Screenshot grounding data:
────────────────

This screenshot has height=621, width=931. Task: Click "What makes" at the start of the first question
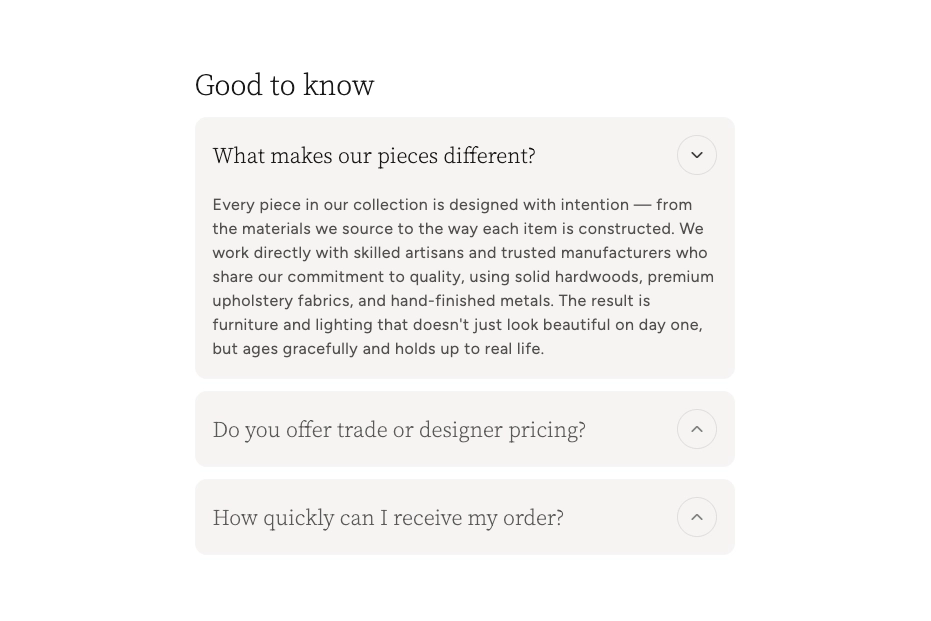(258, 156)
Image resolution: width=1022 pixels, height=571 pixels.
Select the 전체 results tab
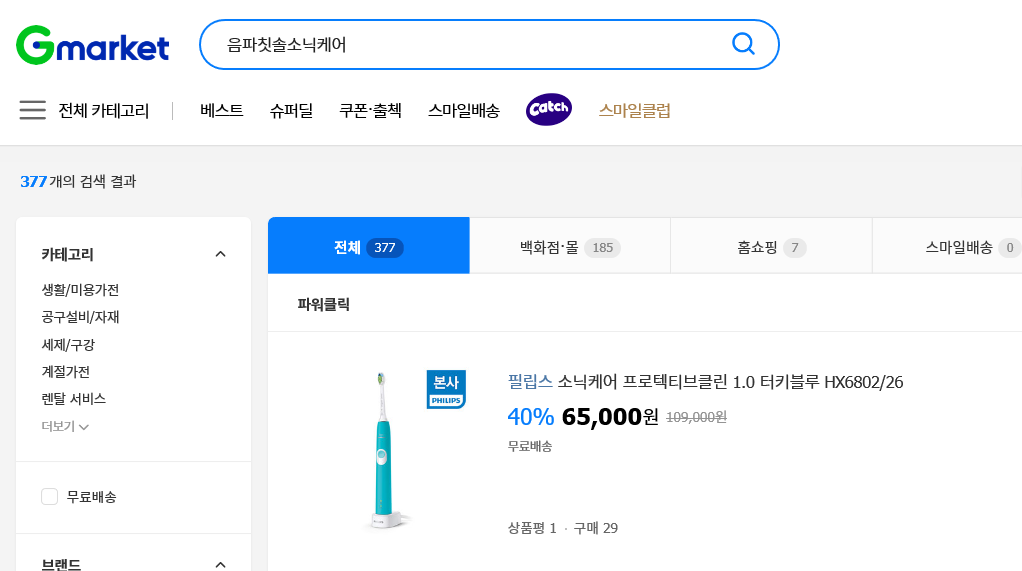point(368,247)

────────────────

Exercise => Every record is to be restated word for word, with the pictures left out.

Result of this exercise =>
This screenshot has height=621, width=931. Task: Click "What makes" at the start of the first question
(258, 156)
Image resolution: width=1022 pixels, height=571 pixels.
Select the 전체 results tab
point(368,247)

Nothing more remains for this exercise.